The BOM is a *standard* unicode feature, not a Windows one. Of course any Unicode-aware application must handle it properly. DCE/RPC has even more complex ways to adddress the endiannes issues.
OF course, if you have to feed data to a non-Unicode aware application you have to translate them in the proper encoding and codepage, even if the source is UTF-8, because UTF-8 <> ANSI(anycodepage)

"It is often not possible to write one algorithm"
Almost any algorithm that implies a 1:1 relationship between bytes and characters is doomed to fail using any encoding but ASCII - ANSI and UTF-8 included. The world is far larger than Europe and USA.

I see that many complaints about Unicode stems from the fact that one byte is no longer one character, and strings become more complex data structures than arrays.
Let's face it, handling strings will be a little more complex for programmers from now on - but that what modern applications need and we have to change our mindset.

Lars D said...

LDS, you should have a look at how Unicode programming is done on Linux these days.

LDS said...

Does Linux implement Unicode in the optimal way? Is there a standard that says that?
I don't think so. *nix relies too much on text files and their format (the silly shebang line, to name one, because of lack of file metadata), and that made using Unicode in Linux much more complex than OSes and frameworks with more modern architectures.
A problem of theirs, sincerely as long as Delphi is a Windows development tool I don't care about Linux Unicode implementation issues.
Anyway, again, I have to stress the difference beween internal UTF-16 representations (wchar_t - even in gcc, Delphi Unicodestring), and files of buffer to be transmitted, where UTF-8 can be easily used wherever you need it - does Delphi force you to use only UTF-16? It can read and write data in any encoding you like.
Everybody is using UTF-16 Windows since NT4: did somebody ever find any issue? Was anybody unable to read or process plain old text files?
Frankly, my worst nightmare would be an application using UTF-8 *internally*, having to handle one, two and three bytes codepoints all the time - unless you use only plain English text.
Backward compatibility is important, but someone is better to look at the future, not at the past.

Lars D said...

It is very common to fear the unknown ;-)

Warren said...

I over-reacted to the potential complexity of a Delphi 2009 upgrade and found after I had attempted it, that 90% of the work was learning to understand my code more than I had previously understood it.

Once I got good at it, I realized that this was really a journey into making my code much better. It was not just a "make work" project, where the time required for the upgrade was wasted, but rather an effort where I not only gained a giant codebase that runs on all delphi versions from 7 to present, but also, I understood deep internal issues within my architectures, that I had previously glossed over.

Also, my source code is now better organized, more modular, and my applications and components are clearly documented, and have build instructions, and little notes everywhere, explaining how everything works.

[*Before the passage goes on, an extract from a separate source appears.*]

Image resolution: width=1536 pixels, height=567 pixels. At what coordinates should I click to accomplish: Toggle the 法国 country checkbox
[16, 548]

In other words, it is easy to forget how much "cruft" is in your code, and when you do a major upgrade, it seems silly to me, to merely stop at "fixing" the code so it compiles, but also to take the opportunity of using the "breakage" you encountered to discover things you had forgotten, or never knew, about what lurks inside your code.

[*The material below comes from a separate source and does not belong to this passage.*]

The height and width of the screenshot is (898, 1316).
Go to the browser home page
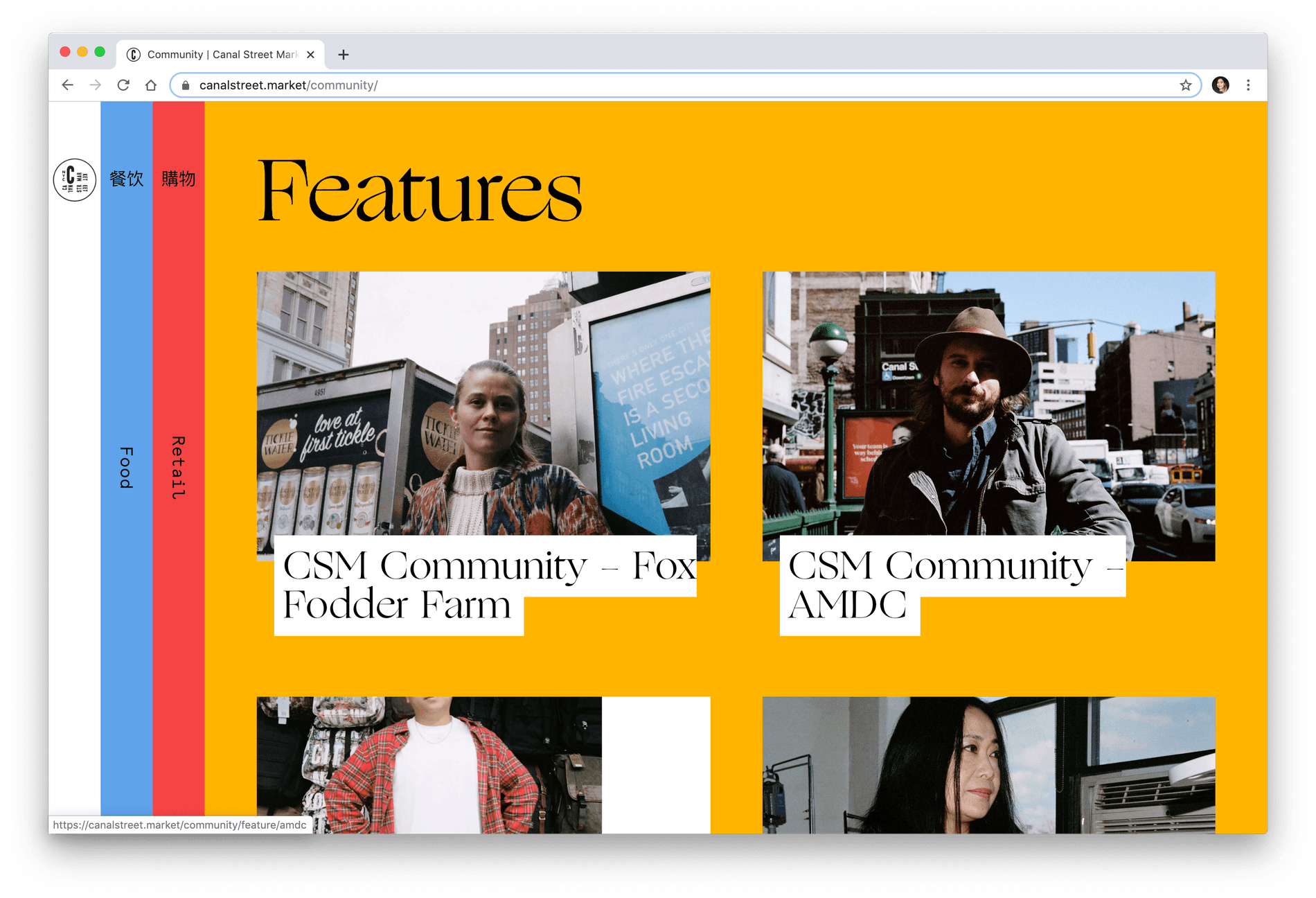151,85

I found and rooted out some archaisms that date back to the TurboPascal era, because porting them to delphi 2009, untyped parameters and all, was holding me back.

The most complex area for porting, for me, was my byte-wide serial communications libraries, com port componentry, and serial communications protocol code. Once I had that stuff sorted out, the rest of the porting was easy.

I came away with immense respect for Delphi 2009. It really kicks some serious hiney.